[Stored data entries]
####################

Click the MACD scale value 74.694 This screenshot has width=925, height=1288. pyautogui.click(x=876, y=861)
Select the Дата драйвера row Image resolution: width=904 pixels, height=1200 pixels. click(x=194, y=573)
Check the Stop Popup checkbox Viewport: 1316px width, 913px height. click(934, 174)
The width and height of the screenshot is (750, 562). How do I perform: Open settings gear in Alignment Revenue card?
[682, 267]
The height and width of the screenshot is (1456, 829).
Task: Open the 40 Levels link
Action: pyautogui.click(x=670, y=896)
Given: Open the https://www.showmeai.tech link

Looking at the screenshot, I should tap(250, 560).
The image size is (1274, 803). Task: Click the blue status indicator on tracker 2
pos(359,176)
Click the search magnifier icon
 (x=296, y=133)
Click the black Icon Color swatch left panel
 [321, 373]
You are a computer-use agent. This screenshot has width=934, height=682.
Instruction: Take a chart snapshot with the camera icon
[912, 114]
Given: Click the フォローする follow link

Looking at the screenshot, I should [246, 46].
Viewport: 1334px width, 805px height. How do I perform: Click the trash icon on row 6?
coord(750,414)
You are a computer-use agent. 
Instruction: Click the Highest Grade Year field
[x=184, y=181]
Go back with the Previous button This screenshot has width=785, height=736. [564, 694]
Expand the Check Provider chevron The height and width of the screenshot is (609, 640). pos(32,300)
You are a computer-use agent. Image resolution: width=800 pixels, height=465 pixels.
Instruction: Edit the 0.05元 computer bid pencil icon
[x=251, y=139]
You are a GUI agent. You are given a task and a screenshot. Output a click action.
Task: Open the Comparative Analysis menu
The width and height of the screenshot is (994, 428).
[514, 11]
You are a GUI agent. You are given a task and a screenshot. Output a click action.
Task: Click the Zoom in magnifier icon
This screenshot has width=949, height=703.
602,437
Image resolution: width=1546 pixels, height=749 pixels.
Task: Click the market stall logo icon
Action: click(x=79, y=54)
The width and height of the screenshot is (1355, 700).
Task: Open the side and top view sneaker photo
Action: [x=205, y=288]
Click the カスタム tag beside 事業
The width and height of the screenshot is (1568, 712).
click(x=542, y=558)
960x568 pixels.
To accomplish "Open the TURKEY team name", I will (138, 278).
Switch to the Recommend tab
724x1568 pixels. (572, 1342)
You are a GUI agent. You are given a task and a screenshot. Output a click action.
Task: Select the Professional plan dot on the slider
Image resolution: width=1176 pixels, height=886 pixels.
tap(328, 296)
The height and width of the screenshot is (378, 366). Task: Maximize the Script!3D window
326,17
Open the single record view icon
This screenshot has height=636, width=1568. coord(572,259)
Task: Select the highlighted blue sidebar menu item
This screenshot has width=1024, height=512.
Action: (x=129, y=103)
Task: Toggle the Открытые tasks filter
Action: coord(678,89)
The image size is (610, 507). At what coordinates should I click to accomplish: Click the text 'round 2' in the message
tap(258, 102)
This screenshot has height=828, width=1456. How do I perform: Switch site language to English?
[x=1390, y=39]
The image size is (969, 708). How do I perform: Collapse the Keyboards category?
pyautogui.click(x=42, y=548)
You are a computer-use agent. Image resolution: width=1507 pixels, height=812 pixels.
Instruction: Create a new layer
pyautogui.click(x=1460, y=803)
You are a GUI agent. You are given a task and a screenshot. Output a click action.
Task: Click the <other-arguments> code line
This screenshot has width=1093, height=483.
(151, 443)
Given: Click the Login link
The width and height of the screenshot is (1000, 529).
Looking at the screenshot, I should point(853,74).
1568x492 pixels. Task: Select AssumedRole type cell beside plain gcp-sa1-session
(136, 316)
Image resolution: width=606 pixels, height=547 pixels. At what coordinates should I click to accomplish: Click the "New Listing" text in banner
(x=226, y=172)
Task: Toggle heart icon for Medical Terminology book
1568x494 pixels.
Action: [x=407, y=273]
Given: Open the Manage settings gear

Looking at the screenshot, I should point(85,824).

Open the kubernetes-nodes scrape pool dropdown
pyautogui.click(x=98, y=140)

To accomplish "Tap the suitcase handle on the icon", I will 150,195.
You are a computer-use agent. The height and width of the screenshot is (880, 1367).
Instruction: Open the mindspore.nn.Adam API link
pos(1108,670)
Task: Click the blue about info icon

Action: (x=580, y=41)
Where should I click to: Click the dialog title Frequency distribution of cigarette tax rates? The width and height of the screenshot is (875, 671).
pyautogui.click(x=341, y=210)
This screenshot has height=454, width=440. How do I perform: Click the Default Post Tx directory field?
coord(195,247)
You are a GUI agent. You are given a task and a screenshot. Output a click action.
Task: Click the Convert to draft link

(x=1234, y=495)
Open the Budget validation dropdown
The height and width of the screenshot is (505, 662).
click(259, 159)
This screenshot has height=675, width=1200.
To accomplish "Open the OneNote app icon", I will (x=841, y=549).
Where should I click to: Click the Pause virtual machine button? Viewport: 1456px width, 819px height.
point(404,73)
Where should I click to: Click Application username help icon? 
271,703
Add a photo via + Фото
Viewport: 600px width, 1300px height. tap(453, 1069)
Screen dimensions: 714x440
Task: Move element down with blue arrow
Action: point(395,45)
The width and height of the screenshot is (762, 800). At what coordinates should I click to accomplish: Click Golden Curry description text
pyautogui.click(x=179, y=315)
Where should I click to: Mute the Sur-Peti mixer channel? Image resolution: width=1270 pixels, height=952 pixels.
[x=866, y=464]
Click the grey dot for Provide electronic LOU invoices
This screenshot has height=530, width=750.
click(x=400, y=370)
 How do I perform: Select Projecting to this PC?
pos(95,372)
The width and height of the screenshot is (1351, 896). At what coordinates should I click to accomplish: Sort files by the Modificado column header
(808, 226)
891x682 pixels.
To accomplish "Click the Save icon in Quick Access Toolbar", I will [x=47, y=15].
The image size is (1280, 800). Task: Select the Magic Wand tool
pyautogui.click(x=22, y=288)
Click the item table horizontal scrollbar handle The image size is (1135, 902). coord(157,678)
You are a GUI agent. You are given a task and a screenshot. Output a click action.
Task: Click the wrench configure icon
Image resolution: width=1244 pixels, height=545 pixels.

####################

INSTRUCTION → Copy every line of the records above verbatim, from the first to the last.

ANSWER TO THE TASK →
Click the MACD scale value 74.694 This screenshot has width=925, height=1288. pyautogui.click(x=876, y=861)
Select the Дата драйвера row Image resolution: width=904 pixels, height=1200 pixels. click(x=194, y=573)
Check the Stop Popup checkbox Viewport: 1316px width, 913px height. click(934, 174)
The width and height of the screenshot is (750, 562). How do I perform: Open settings gear in Alignment Revenue card?
[682, 267]
The height and width of the screenshot is (1456, 829).
Task: Open the 40 Levels link
Action: pyautogui.click(x=670, y=896)
Given: Open the https://www.showmeai.tech link

Looking at the screenshot, I should tap(250, 560).
The image size is (1274, 803). Task: Click the blue status indicator on tracker 2
pos(359,176)
Click the search magnifier icon
 (x=296, y=133)
Click the black Icon Color swatch left panel
 [321, 373]
You are a computer-use agent. This screenshot has width=934, height=682.
Instruction: Take a chart snapshot with the camera icon
[912, 114]
Given: Click the フォローする follow link

Looking at the screenshot, I should [246, 46].
Viewport: 1334px width, 805px height. How do I perform: Click the trash icon on row 6?
coord(750,414)
You are a computer-use agent. 
Instruction: Click the Highest Grade Year field
[x=184, y=181]
Go back with the Previous button This screenshot has width=785, height=736. [564, 694]
Expand the Check Provider chevron The height and width of the screenshot is (609, 640). pos(32,300)
You are a computer-use agent. Image resolution: width=800 pixels, height=465 pixels.
Instruction: Edit the 0.05元 computer bid pencil icon
[x=251, y=139]
You are a GUI agent. You are given a task and a screenshot. Output a click action.
Task: Open the Comparative Analysis menu
The width and height of the screenshot is (994, 428).
[514, 11]
You are a GUI agent. You are given a task and a screenshot. Output a click action.
Task: Click the Zoom in magnifier icon
This screenshot has width=949, height=703.
602,437
Image resolution: width=1546 pixels, height=749 pixels.
Task: Click the market stall logo icon
Action: click(x=79, y=54)
The width and height of the screenshot is (1355, 700).
Task: Open the side and top view sneaker photo
Action: [x=205, y=288]
Click the カスタム tag beside 事業
The width and height of the screenshot is (1568, 712).
click(x=542, y=558)
960x568 pixels.
To accomplish "Open the TURKEY team name", I will (138, 278).
Switch to the Recommend tab
724x1568 pixels. (572, 1342)
You are a GUI agent. You are given a task and a screenshot. Output a click action.
Task: Select the Professional plan dot on the slider
Image resolution: width=1176 pixels, height=886 pixels.
tap(328, 296)
The height and width of the screenshot is (378, 366). Task: Maximize the Script!3D window
326,17
Open the single record view icon
This screenshot has height=636, width=1568. coord(572,259)
Task: Select the highlighted blue sidebar menu item
This screenshot has width=1024, height=512.
Action: (x=129, y=103)
Task: Toggle the Открытые tasks filter
Action: coord(678,89)
The image size is (610, 507). At what coordinates should I click to accomplish: Click the text 'round 2' in the message
tap(258, 102)
This screenshot has height=828, width=1456. How do I perform: Switch site language to English?
[x=1390, y=39]
The image size is (969, 708). How do I perform: Collapse the Keyboards category?
pyautogui.click(x=42, y=548)
You are a computer-use agent. Image resolution: width=1507 pixels, height=812 pixels.
Instruction: Create a new layer
pyautogui.click(x=1460, y=803)
You are a GUI agent. You are given a task and a screenshot. Output a click action.
Task: Click the <other-arguments> code line
This screenshot has width=1093, height=483.
(151, 443)
Given: Click the Login link
The width and height of the screenshot is (1000, 529).
Looking at the screenshot, I should point(853,74).
1568x492 pixels. Task: Select AssumedRole type cell beside plain gcp-sa1-session
(136, 316)
Image resolution: width=606 pixels, height=547 pixels. At what coordinates should I click to accomplish: Click the "New Listing" text in banner
(x=226, y=172)
Task: Toggle heart icon for Medical Terminology book
1568x494 pixels.
Action: [x=407, y=273]
Given: Open the Manage settings gear

Looking at the screenshot, I should point(85,824).

Open the kubernetes-nodes scrape pool dropdown
pyautogui.click(x=98, y=140)

To accomplish "Tap the suitcase handle on the icon", I will 150,195.
You are a computer-use agent. The height and width of the screenshot is (880, 1367).
Instruction: Open the mindspore.nn.Adam API link
pos(1108,670)
Task: Click the blue about info icon

Action: (x=580, y=41)
Where should I click to: Click the dialog title Frequency distribution of cigarette tax rates? The width and height of the screenshot is (875, 671).
pyautogui.click(x=341, y=210)
This screenshot has height=454, width=440. How do I perform: Click the Default Post Tx directory field?
coord(195,247)
You are a GUI agent. You are given a task and a screenshot. Output a click action.
Task: Click the Convert to draft link

(x=1234, y=495)
Open the Budget validation dropdown
The height and width of the screenshot is (505, 662).
click(259, 159)
This screenshot has height=675, width=1200.
To accomplish "Open the OneNote app icon", I will (x=841, y=549).
Where should I click to: Click the Pause virtual machine button? Viewport: 1456px width, 819px height.
point(404,73)
Where should I click to: Click Application username help icon? 
271,703
Add a photo via + Фото
Viewport: 600px width, 1300px height. tap(453, 1069)
Screen dimensions: 714x440
Task: Move element down with blue arrow
Action: point(395,45)
The width and height of the screenshot is (762, 800). At what coordinates should I click to accomplish: Click Golden Curry description text
pyautogui.click(x=179, y=315)
Where should I click to: Mute the Sur-Peti mixer channel? Image resolution: width=1270 pixels, height=952 pixels.
[x=866, y=464]
Click the grey dot for Provide electronic LOU invoices
This screenshot has height=530, width=750.
click(x=400, y=370)
 How do I perform: Select Projecting to this PC?
pos(95,372)
The width and height of the screenshot is (1351, 896). At what coordinates should I click to accomplish: Sort files by the Modificado column header
(808, 226)
891x682 pixels.
To accomplish "Click the Save icon in Quick Access Toolbar", I will [x=47, y=15].
The image size is (1280, 800). Task: Select the Magic Wand tool
pyautogui.click(x=22, y=288)
Click the item table horizontal scrollbar handle The image size is (1135, 902). coord(157,678)
You are a GUI agent. You are given a task and a screenshot. Output a click action.
Task: Click the wrench configure icon
Image resolution: width=1244 pixels, height=545 pixels.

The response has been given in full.